**Work to complete:** Look through the listing below, and wherever a line has the string "page", pull it out.

**Records to process:**
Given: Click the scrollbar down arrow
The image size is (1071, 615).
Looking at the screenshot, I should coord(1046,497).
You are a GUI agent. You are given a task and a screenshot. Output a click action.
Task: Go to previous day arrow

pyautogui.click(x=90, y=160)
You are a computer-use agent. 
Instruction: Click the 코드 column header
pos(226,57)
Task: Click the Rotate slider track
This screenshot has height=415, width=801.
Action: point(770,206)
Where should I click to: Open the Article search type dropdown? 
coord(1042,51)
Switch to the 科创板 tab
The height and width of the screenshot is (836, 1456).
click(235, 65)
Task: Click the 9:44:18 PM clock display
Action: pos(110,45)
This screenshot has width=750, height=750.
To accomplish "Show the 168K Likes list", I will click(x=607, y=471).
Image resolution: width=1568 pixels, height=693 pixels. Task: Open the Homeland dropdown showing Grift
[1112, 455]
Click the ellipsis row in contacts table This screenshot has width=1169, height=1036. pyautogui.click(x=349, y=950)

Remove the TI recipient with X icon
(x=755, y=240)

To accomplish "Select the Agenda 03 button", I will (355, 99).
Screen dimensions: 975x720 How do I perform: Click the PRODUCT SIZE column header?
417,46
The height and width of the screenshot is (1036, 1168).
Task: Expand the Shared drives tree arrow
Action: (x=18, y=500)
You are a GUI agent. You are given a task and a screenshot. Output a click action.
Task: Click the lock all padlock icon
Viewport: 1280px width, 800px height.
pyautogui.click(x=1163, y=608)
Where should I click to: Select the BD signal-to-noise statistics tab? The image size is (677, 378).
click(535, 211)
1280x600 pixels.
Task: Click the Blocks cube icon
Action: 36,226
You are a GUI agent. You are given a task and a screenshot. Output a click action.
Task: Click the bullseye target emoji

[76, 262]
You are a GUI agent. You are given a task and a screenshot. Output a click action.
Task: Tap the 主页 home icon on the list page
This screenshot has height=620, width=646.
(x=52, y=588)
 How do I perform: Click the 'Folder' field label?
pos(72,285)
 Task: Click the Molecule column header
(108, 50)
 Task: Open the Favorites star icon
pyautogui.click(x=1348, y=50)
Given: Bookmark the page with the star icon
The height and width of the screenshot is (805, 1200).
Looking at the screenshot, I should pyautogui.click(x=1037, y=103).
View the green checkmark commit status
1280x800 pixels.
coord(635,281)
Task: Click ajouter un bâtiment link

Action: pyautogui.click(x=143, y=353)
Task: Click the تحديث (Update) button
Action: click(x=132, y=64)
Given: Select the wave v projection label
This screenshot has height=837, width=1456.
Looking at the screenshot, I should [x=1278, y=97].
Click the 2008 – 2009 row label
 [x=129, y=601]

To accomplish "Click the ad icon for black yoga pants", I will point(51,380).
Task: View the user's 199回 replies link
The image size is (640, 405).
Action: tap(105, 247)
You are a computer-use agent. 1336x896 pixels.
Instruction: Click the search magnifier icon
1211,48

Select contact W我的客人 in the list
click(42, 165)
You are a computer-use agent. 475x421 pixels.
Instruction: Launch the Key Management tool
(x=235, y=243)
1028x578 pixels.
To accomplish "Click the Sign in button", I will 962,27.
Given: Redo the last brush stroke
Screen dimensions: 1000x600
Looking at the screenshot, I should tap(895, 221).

**Task solution:**
Task: Tap the 主页 home icon on the list page
Given: Bookmark the page with the star icon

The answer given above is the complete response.